*EXERCISE OBJECTIVE:*
When you reach the line containing "408x246 pixels." in the data below, begin returning lines exactly as written, and stop once the line containing "dimensions: 618x399 point(468,101)" has been returned.

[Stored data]
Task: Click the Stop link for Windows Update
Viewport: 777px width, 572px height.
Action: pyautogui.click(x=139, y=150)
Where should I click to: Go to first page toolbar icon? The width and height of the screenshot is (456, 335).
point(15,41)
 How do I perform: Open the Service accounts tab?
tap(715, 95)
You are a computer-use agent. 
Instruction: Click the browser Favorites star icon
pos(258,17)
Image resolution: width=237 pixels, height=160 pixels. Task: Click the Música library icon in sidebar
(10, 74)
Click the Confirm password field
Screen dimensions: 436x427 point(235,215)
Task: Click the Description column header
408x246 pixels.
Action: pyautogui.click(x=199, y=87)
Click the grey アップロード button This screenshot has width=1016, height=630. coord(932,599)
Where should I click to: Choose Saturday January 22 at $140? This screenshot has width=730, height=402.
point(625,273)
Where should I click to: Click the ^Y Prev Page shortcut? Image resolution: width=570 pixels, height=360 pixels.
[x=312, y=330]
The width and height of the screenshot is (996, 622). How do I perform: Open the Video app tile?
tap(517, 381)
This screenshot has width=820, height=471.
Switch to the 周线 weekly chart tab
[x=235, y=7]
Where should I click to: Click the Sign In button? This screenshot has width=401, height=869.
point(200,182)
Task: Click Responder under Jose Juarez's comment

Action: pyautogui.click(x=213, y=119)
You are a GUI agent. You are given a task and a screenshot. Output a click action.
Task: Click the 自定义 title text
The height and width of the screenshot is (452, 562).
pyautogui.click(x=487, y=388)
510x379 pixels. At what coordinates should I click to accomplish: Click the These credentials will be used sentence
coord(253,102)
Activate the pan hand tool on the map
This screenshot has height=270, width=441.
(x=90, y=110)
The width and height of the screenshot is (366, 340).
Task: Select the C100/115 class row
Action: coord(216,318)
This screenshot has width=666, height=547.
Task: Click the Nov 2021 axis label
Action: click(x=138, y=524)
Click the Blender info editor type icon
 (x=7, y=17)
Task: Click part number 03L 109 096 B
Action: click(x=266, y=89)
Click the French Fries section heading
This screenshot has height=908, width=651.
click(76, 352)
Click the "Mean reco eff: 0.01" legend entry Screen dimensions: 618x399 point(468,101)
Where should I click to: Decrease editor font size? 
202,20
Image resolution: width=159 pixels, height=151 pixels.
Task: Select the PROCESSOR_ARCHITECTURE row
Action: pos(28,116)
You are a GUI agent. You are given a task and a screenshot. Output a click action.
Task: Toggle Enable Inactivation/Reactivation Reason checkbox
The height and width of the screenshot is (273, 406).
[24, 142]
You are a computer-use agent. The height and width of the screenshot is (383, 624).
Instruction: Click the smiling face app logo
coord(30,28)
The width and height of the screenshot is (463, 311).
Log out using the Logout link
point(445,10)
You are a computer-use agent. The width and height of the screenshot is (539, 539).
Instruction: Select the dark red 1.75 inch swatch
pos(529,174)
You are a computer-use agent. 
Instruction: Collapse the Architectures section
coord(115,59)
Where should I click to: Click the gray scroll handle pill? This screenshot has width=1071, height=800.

*REPLY TO THE TASK:*
408x246 pixels.
Action: pyautogui.click(x=199, y=87)
Click the grey アップロード button This screenshot has width=1016, height=630. coord(932,599)
Where should I click to: Choose Saturday January 22 at $140? This screenshot has width=730, height=402.
point(625,273)
Where should I click to: Click the ^Y Prev Page shortcut? Image resolution: width=570 pixels, height=360 pixels.
[x=312, y=330]
The width and height of the screenshot is (996, 622). How do I perform: Open the Video app tile?
tap(517, 381)
This screenshot has width=820, height=471.
Switch to the 周线 weekly chart tab
[x=235, y=7]
Where should I click to: Click the Sign In button? This screenshot has width=401, height=869.
point(200,182)
Task: Click Responder under Jose Juarez's comment

Action: pyautogui.click(x=213, y=119)
You are a GUI agent. You are given a task and a screenshot. Output a click action.
Task: Click the 自定义 title text
The height and width of the screenshot is (452, 562).
pyautogui.click(x=487, y=388)
510x379 pixels. At what coordinates should I click to accomplish: Click the These credentials will be used sentence
coord(253,102)
Activate the pan hand tool on the map
This screenshot has height=270, width=441.
(x=90, y=110)
The width and height of the screenshot is (366, 340).
Task: Select the C100/115 class row
Action: coord(216,318)
This screenshot has width=666, height=547.
Task: Click the Nov 2021 axis label
Action: click(x=138, y=524)
Click the Blender info editor type icon
 (x=7, y=17)
Task: Click part number 03L 109 096 B
Action: click(x=266, y=89)
Click the French Fries section heading
This screenshot has height=908, width=651.
click(76, 352)
Click the "Mean reco eff: 0.01" legend entry Screen dimensions: 618x399 point(468,101)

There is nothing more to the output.